Şakir Direkçi: Hacıların, orada kazandığı güzel alışkanlıklarına döndükten sonra da devam etmesi gerekir
Hac ibadetini yerine getirerek, orada büyük bir makama ulaşıldığını söyleyen Molla Şakir Direkçi, Hac ibadeti yapılığı esnada bazı alışkanlıklar edinildiğini ve Hacdan döndükten sonra da bu alışkanlıkların devam ettirilmesi gerektiğini söyledi.
İslam'ın 5 temel şartından biri olan Hac ibadetini yerine getirmek için dünyanın birçok ülkesinden Müslümanlar, büyük bir heyecan ve şevkle kutsal toprakların yolunu tuttu.
Hacıların, hacdan döndükten sonra dikkat etmesi gereken hususlar ile ilgili İLKHA muhabirine konuşan Molla Şakir Direkçi, hacı adayının yaptığı hac ibadetinin şuurunda olması gerektiğini ve o makamı kaybetmemek için elinden geleni yapması gerektiğini belirtti.
---
Yapılacak işler =
a – Hac konulu metinde Molla Şakir Direkçi hangi haber ajansının muhabirine konuşmuştur?
b – Hac konulu metindeki şu cümleyi İngilizceye çevirin: "İslam'ın 5 temel şartından biri olan Hac ibadetini yerine getirmek için dünyanın birçok ülkesinden Müslümanlar, büyük bir heyecan ve şevkle kutsal toprakların yolunu tuttu."

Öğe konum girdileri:
---
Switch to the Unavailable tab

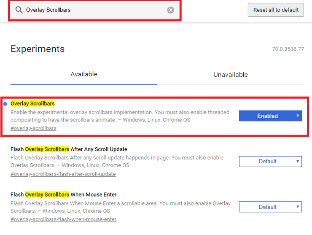[230, 74]
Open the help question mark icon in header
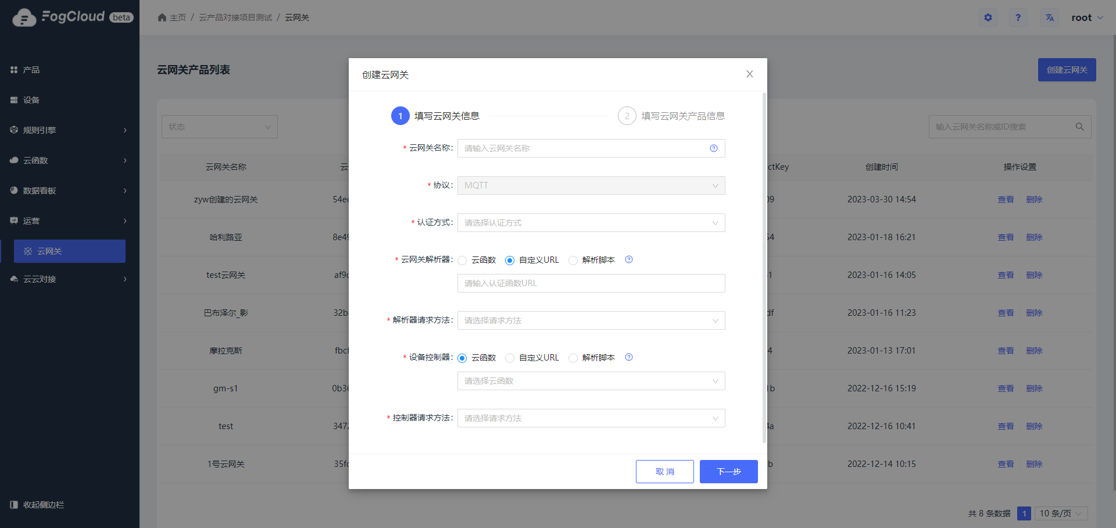1116x528 pixels. (x=1018, y=17)
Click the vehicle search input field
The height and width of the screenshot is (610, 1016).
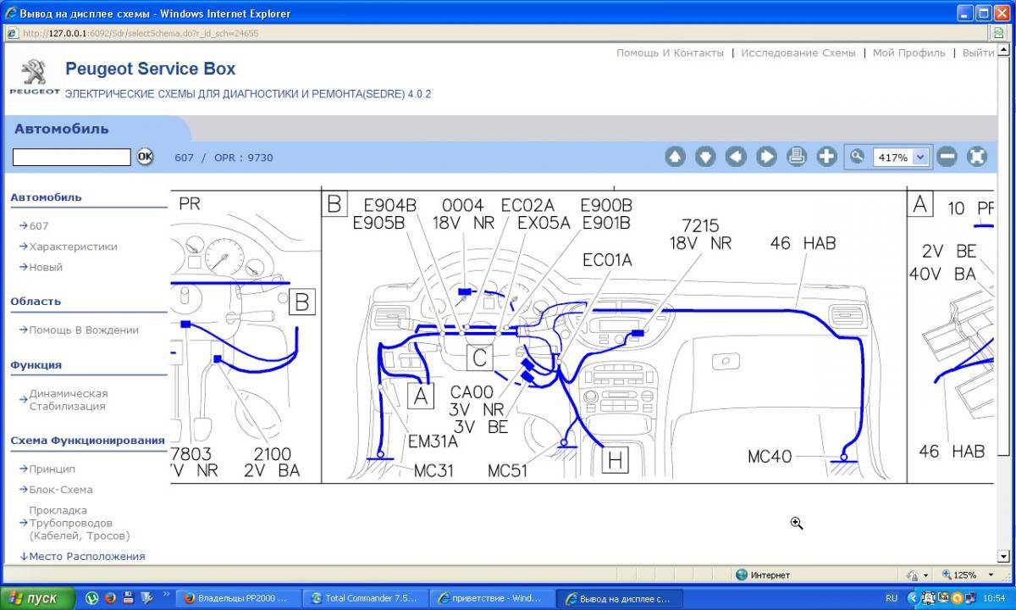[x=72, y=157]
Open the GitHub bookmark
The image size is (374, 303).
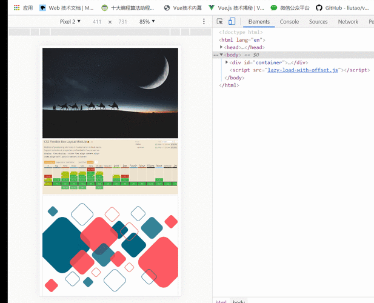tap(344, 8)
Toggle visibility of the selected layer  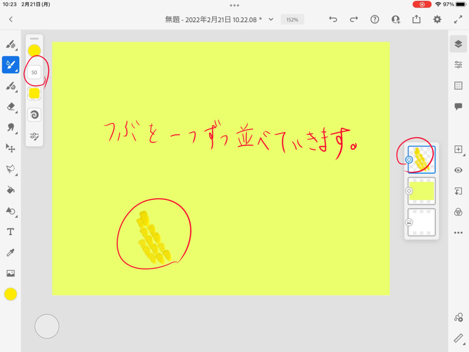[458, 170]
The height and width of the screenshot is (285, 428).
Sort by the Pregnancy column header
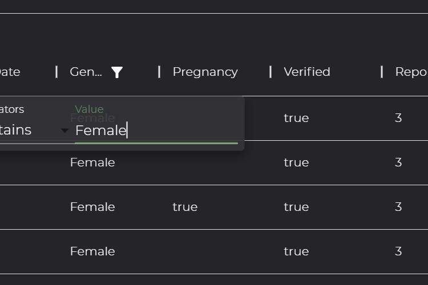tap(205, 72)
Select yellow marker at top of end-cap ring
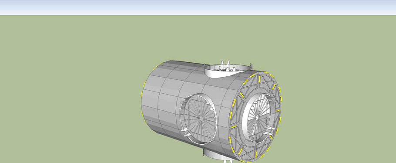 tap(266, 73)
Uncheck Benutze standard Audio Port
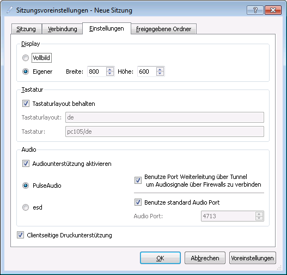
---
Alıştırma sonuçları =
a – İLKHA muhabirine konuşmuştur.

b – Muslims from many countries around the world set out for the holy lands with great excitement and eagerness to perform the Hajj, one of the five fundamental requirements of Islam.